Walaupun harus diakui, teknokrat tidak jarang mengalami kesulitan dalam menyusun fiskal karena mereka harus mengakomodasi janji kampanye yang telanjur disampaikan partai/koalisi pemenang tanpa mengukur kelayakan fiskal dan kontribusi ekonomi. Berbeda dengan menteri keuangan di negara-negara yang menganut sistem parlementer, janji-janji ekonomi dibuat oleh tim ekonomi partai yang nanti akan menjadi pengelola fiskal kalau partai mereka menang. Jadi, tidak akan sulit bagi mereka dalam membuat kebijakan ekonomi yang sesuai dengan janji politik mereka.

Baca juga: Menggagas Ekonomi Pasar Sosial Berkelanjutan

Memang dengan sistem politik Indonesia saat ini, pengelolaan kebijakan ekonomi yang dilaksanakan oleh politisi di negara-negara yang menerapkan sistem parlementer, seperti Australia, Inggris, dan Malaysia, di mana treasurer atau menteri keuangan berasal dari politisi yang juga merupakan anggota parlemen (MP), belum tentu bisa diterapkan dalam sistem presidensial di Indonesia.

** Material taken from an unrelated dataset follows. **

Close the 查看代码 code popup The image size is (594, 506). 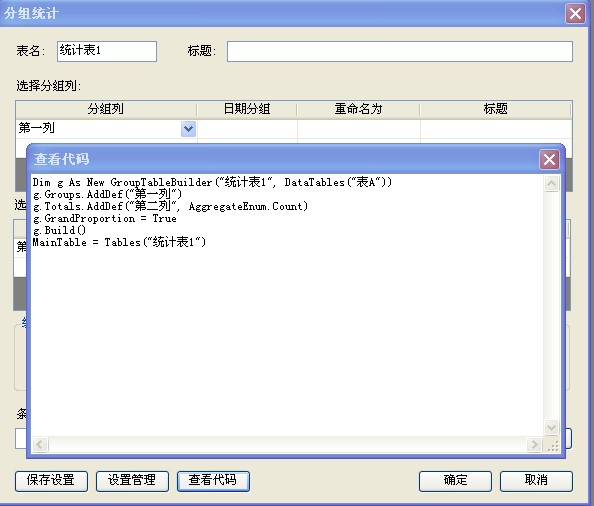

Namun, ke depan bukan tidak mungkin parpol akan mem-positioning mazhab ekonomi partai mereka sehingga di awal, konstituen akan bisa menebak ke mana arah kebijakan ekonomi ke depan jika partai tersebut berkuasa. Ini setidaknya mengurangi uncertainty ekonomi pada masa pemilu sehingga masa menunggu investor tidak akan lama.

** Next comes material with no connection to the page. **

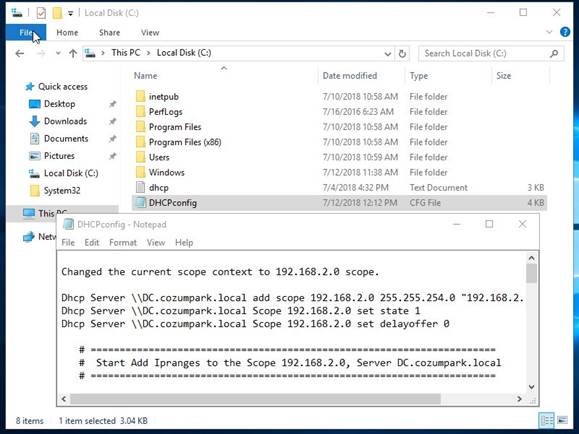Click the Search Local Disk (C:) field
The width and height of the screenshot is (579, 434).
484,54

Berkaca dari hasil pemilu yang sudah ada, suara tertinggi partai pemenang masih di bawah 30 persen, dan koalisi pun cenderung tidak kokoh, bisa berubah kapan pun. Karena itu, ideologi ekonomi suatu parpol memang akan sulit dipaksakan dalam kebijakan ekonomi pemerintah. Jika koalisi bisa dibangun atas dasar kesamaan ideologi politik dan ekonomi, akan mudah menentukan figur yang cocok menjadi calon nakhoda eksekutif dan calon-calon anggota kabinet ekonominya.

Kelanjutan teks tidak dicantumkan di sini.